Problem requirements:
From the speech on Norway's attitudes toward Israel and the Jews, list every Norwegian news organization it names.

Friday, November 20, 2009

SPEECH BY MANFRED GERSTENFELD: NORWAY'S ATTITUDES TOWARD ISRAEL AND THE JEWS.......



Continued..... from here

In my book Behind the Humanitarian Mask: The Nordic Countries, Israel and the Jews, there is an article by Odd Sverre Hove, the editor of the small Norwegian Christian daily Dagen, who analyzes how the state TV station NRK systematically manipulated the news from Israel in the first days of the second intifada in 2000.
There are only two TV stations in Norway: the state NRK and the commercial station TV2. The latter has hosted the infamous comedian Jespersen who said that he commiserated with the lice and fleas who made the bad choice of going onto the bodies of Jews in concentration camps. Worse still is that these remarks were considered acceptable by the director of the TV2 station.
That same station TV2 paid for the Holocaust denier David Irving to come to Norway this year and had him interviewed for more than a quarter of an hour by one of its journalists who showed hardly any knowledge of the Holocaust.
I can tell you from my own experience that the TV2 people are major falsifiers of what a person says and the National Telegraph Bureau, which is the main provider of foreign news to the 300 Norwegian papers, is hardly any better. The situation is one of a mixture of manipulation and a widespread very low level of journalistic professionalism in Norway.
No Level Playing Field
Let me make this clear. Norway is a democratic country – it is not the Soviet Union under Communist rule. It is not that the ruling parties rigidly promote only anti-Israel hate. But once you promote hatred this overshadows everything else you do. There is no state sponsored anti-Semitism in Norway. The government however supports a reality which is conducive to anti-Semitism. This means that in Norway there is no real possibility for a battle of ideas. For that you need a level playing field, and that level playing field does not exist in Norway.

Data extract:
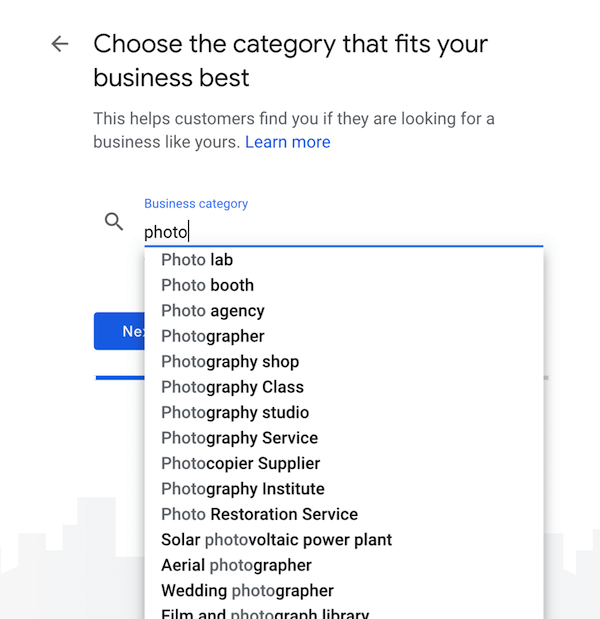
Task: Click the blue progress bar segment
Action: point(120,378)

==

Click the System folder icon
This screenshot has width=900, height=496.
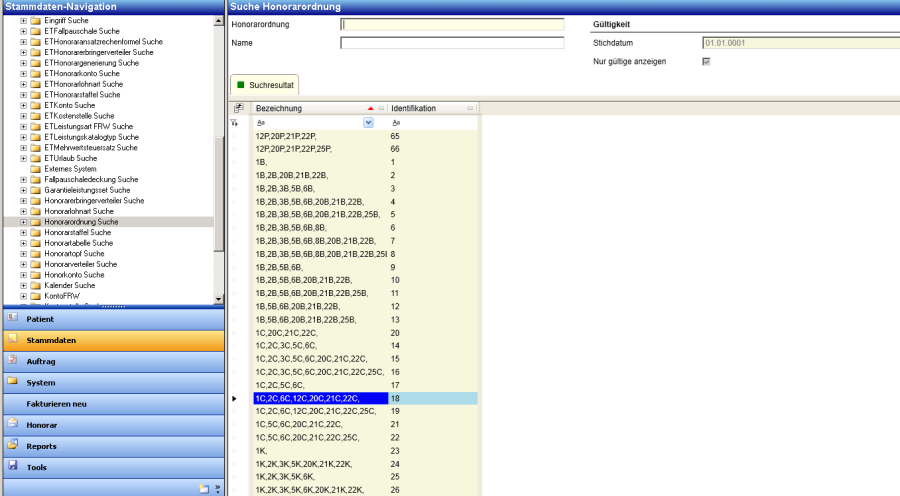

Right answer:
- Dagen
- NRK
- TV2
- National Telegraph Bureau